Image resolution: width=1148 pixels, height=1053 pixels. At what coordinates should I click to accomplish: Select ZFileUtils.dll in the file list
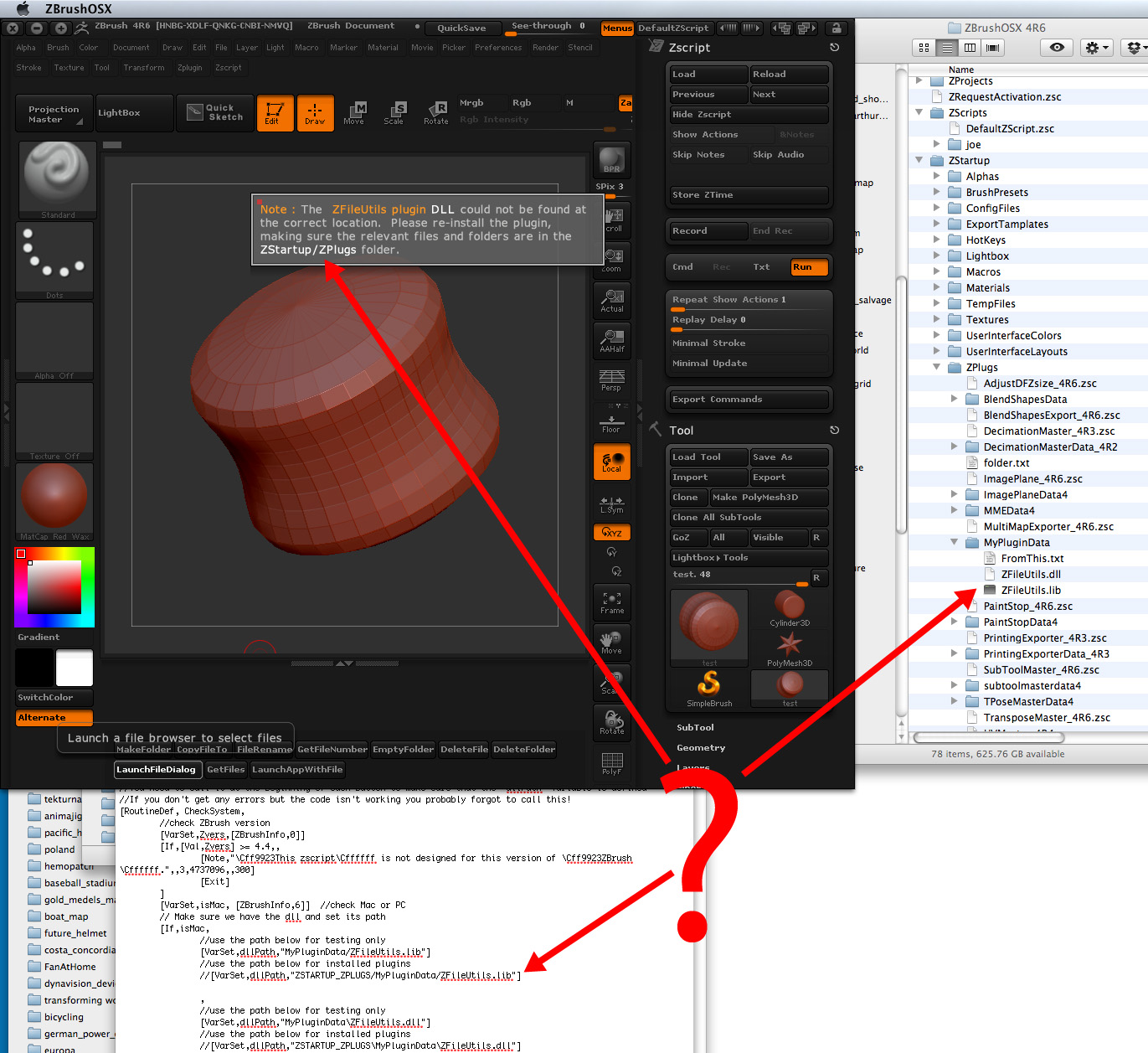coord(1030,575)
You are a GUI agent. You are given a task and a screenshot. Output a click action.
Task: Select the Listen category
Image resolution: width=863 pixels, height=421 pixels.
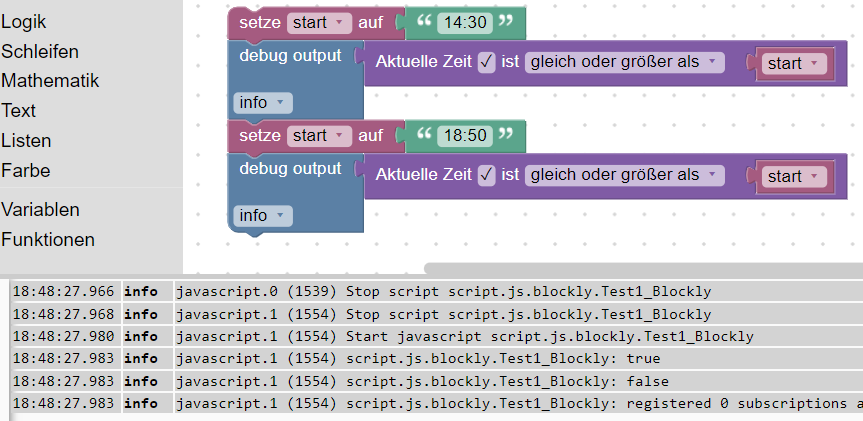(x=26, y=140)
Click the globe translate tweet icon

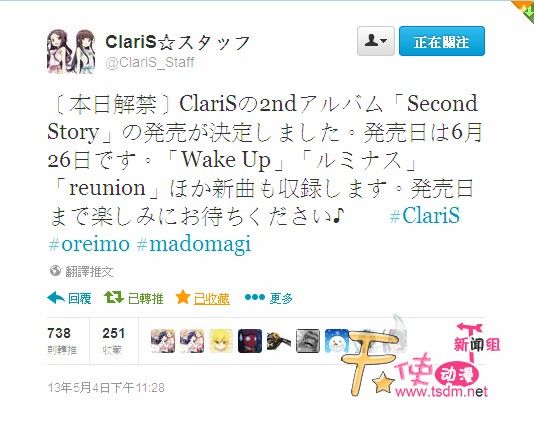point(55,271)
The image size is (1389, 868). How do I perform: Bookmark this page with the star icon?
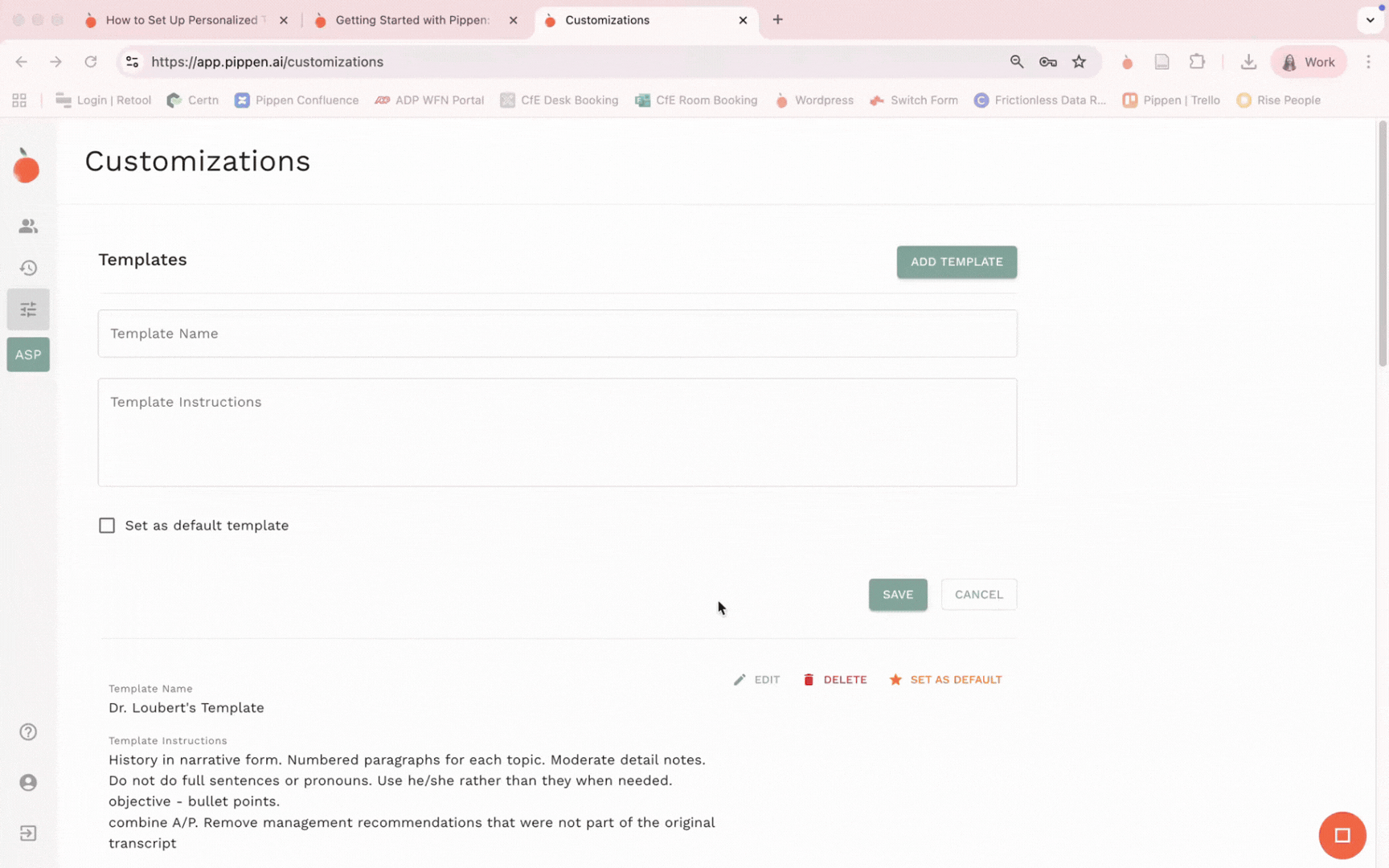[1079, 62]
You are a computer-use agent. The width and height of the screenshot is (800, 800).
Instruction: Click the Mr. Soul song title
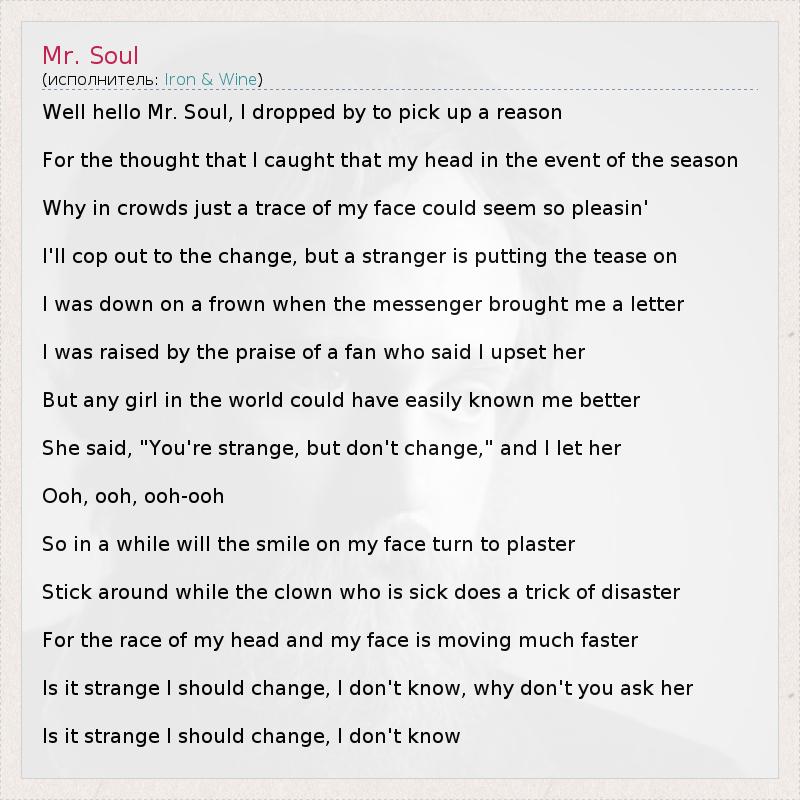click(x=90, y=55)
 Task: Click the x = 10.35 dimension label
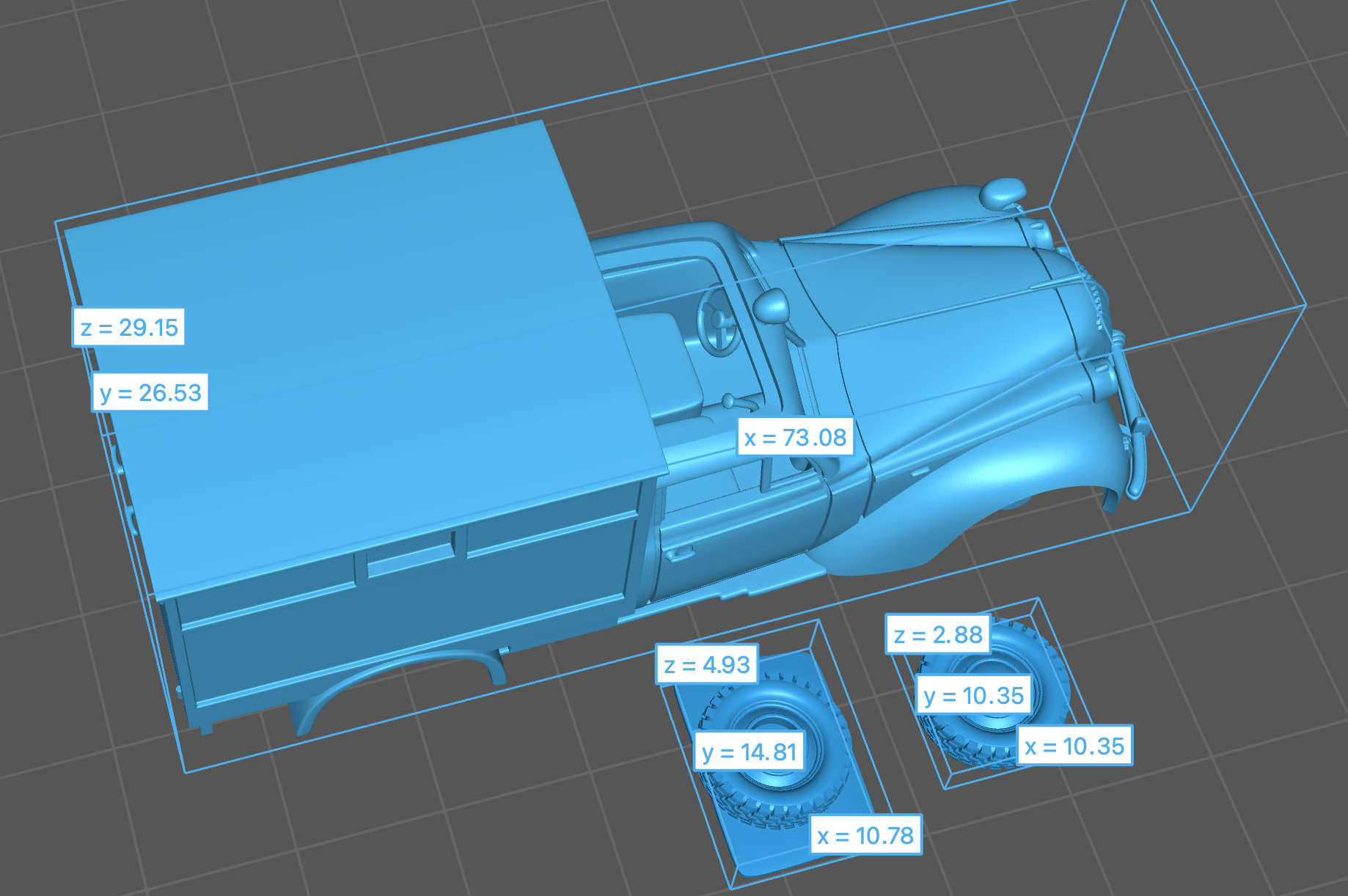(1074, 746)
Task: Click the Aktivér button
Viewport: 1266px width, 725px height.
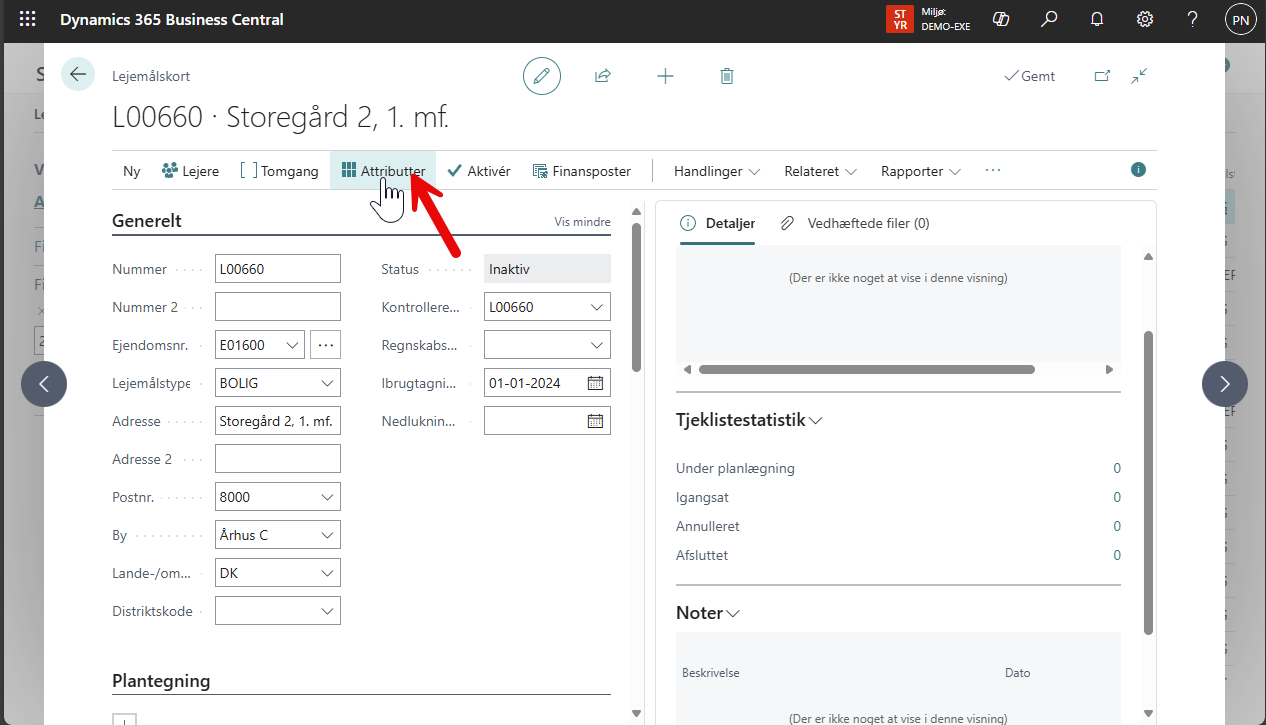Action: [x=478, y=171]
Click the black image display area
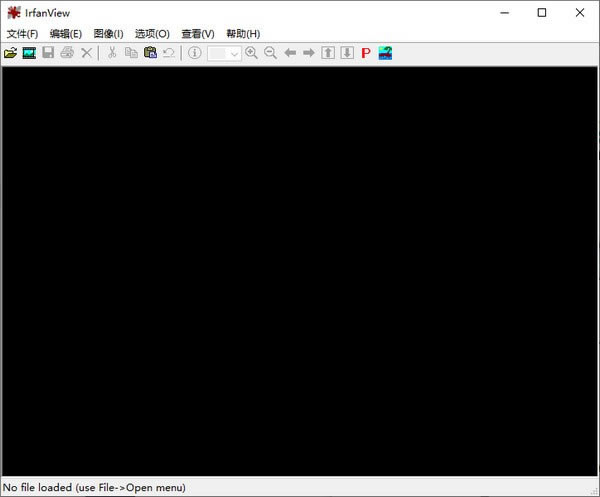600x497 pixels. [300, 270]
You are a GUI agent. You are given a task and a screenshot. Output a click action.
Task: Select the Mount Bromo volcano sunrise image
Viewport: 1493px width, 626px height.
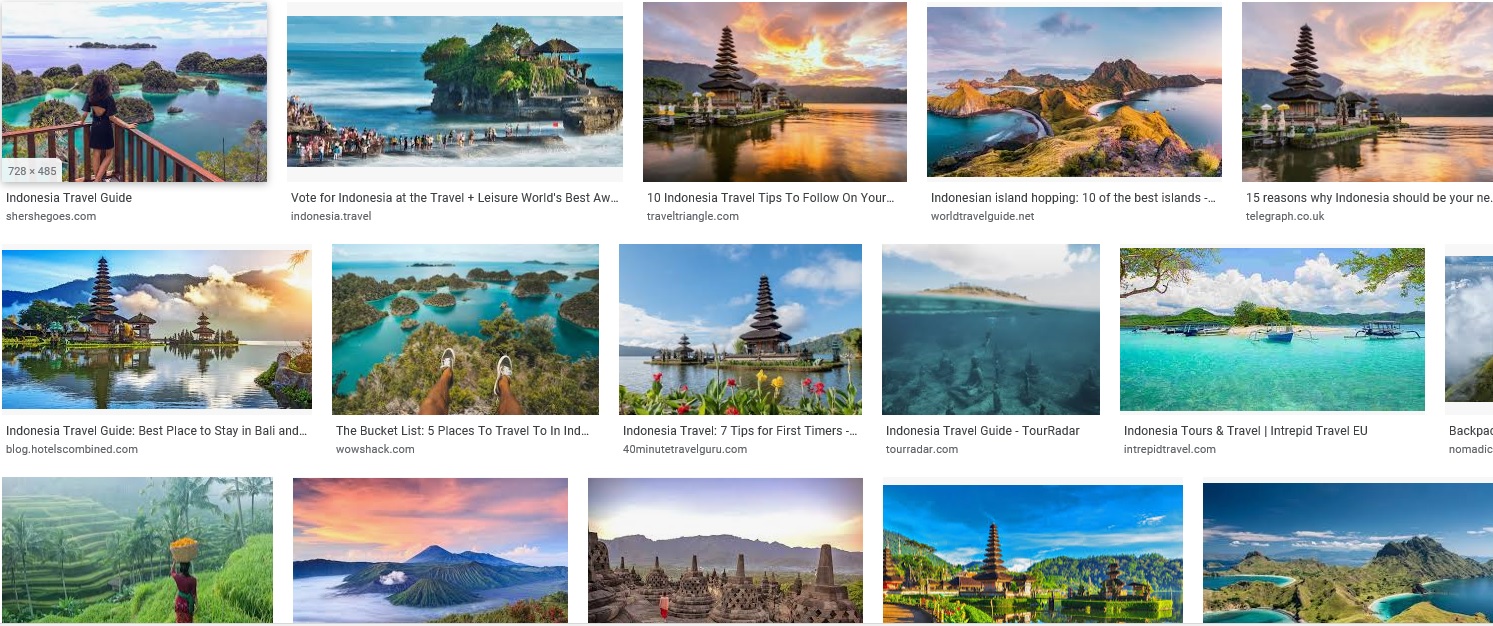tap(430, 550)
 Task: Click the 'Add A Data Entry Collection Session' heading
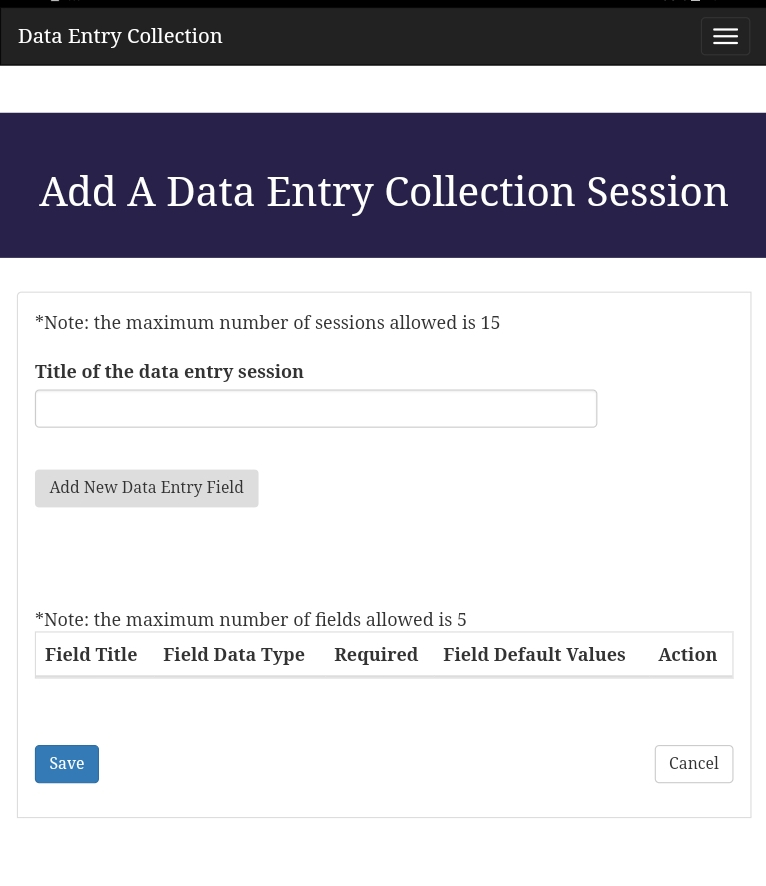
········
## WORK TO BE COMPLETED
Repeat all of the material above word for word, leaving out the pictures.

## RESULT OF THIS TASK
Image resolution: width=1148 pixels, height=1053 pixels. At what coordinates should I click to accomplish: Select ZFileUtils.dll in the file list
coord(1030,575)
You are a GUI agent. You are given a task and a screenshot. Output a click action.
Task: Select the Listen category
Image resolution: width=863 pixels, height=421 pixels.
(x=26, y=140)
Click the globe translate tweet icon

point(55,271)
The image size is (1389, 868). How do I perform: Bookmark this page with the star icon?
[1079, 62]
You are a computer-use agent. The width and height of the screenshot is (800, 800).
Instruction: Click the Mr. Soul song title
click(x=90, y=55)
 Task: Click the x = 10.35 dimension label
(1074, 746)
Task: Click the Aktivér button
Viewport: 1266px width, 725px height.
Action: [x=478, y=171]
Click the black image display area
600x497 pixels. [300, 270]
You are a GUI agent. You are given a task and a screenshot. Output a click action.
Task: Select the Mount Bromo volcano sunrise image
Viewport: 1493px width, 626px height.
tap(430, 550)
 Task: Click the 'Add A Data Entry Collection Session' heading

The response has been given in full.